Un diable Tasmanien est porté en sécurité par un ranger au milieu d'inondations au sanctuaire de l'arche australien
Les travailleurs de la conservation courent pour protéger un précieux groupe d'animaux australiens après que des précipitations record en Nouvelle-Galles du Sud ont conduit à des inondations qui ont tué quatre personnes.
Devils Tasmanie (Sarcophilus Harrisii), wallabies de roche à queue à brosse (Petrogale Penicillata), Quolls orientaux (Dasyurus viverrinus), Potoroos au nez long (Tridactylerats à dents à dents (Mastacomys fuscus) sont tous clôturés en toute sécurité des prédateurs sauvages tels que les chats et les renards au sanctuaire de l'arche australien de 400 hectares à Barrington Tops, en Nouvelle-Galles du Sud.
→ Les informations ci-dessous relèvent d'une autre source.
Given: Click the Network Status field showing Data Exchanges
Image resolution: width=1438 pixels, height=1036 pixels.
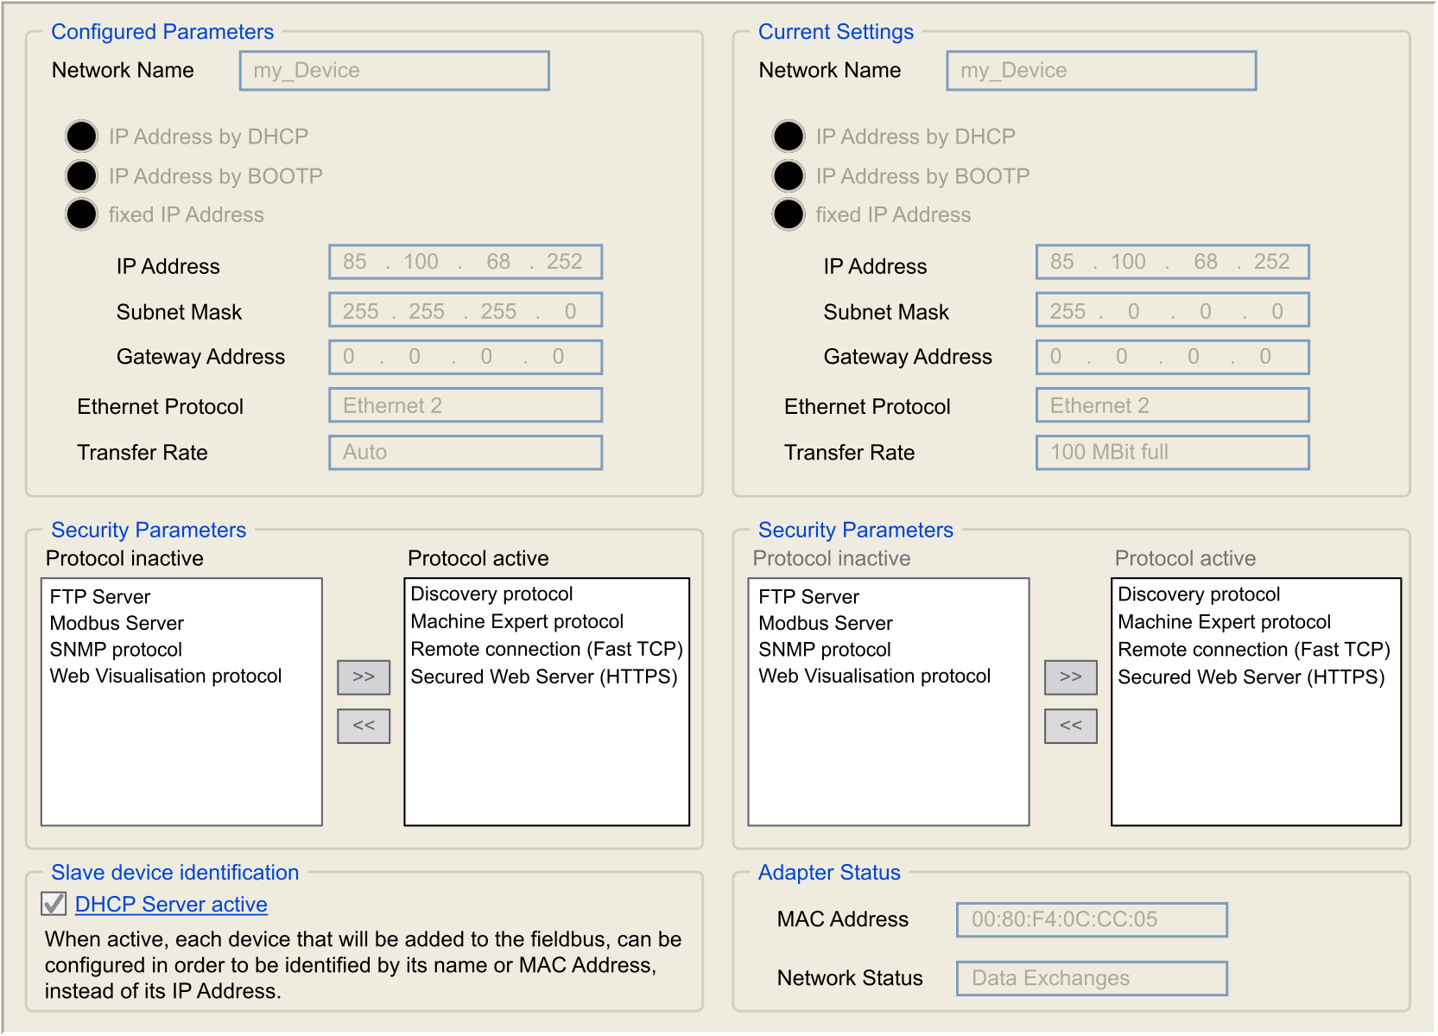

Les animaux du sanctuaire sont considérés comme une police d'assurance pour leur espèce, au cas où les populations sauvages s'éteignent.
Depuis 2010, 500 Devil Joeys y sont nés et environ 50 d'entre eux ont été libérés dans une région sauvage spécialement protégée. Dans les années à venir, certains de ces animaux devraient être libérés en dehors du sanctuaire pour rétablir les populations de diable de Tasmanie sur le continent en Australie.
Mais cette semaine, un système météorologique sévère à basse pression a frappé certaines parties de la Nouvelle-Galles du Sud, conduisant à des tempêtes records. En quelques jours, plus de 400 millimètres de pluie sont tombés au sanctuaire. Même s'il est au sommet d'une montagne à une altitude de 1200 mètres, le parc a connu des inondations soudaines, balayant des clôtures qui exclut les animaux sauvages et menaçant de noyer certains des animaux reproducteurs dans des enclos plus petites.
Tim Faulkner à Aussie Ark dit que de nombreux animaux des enceintes de reproduction ont dû être amenés dans un centre d'urgence de fortune à la clinique vétérinaire du complexe. Mais le plus gros problème auquel est confronté le sanctuaire est qu'environ un kilomètre de la clôture de périmètre de 10 kilomètres a été endommagé ou, à certains endroits, totalement balayé par les eaux de crue.
«Nous avons environ un kilomètre de la clôture qui est impactée à partir des poteaux d'angle, des sections emportées et poussées et les fils de passage endommagés», explique Faulkner. «Le fil chaud électrifié est complètement en panne, donc nous avons de la chance que nous n'en avons pas Tyrannosaurus Rex tester nos défenses. »

Une clôture balayée par des inondations au sanctuaire de l'arche australien
Alors que les clôtures sont endommagées, l'équipe de Faulkner a campé 24h / 24, en surveillant les sections violées. Jusqu'à présent, aucune espèce indigène ne s'est échappée et aucun animal sauvage n'est entré.
«Il y a de l'eau qui s'infiltre, la serre, la poussée, la course, la coulée, les inondations de chaque petite fissure ici sur la montagne, et je déteste penser à toute la faune qui a également été dévastée par ces inondations massives à l'extérieur du sanctuaire», explique Faulkner.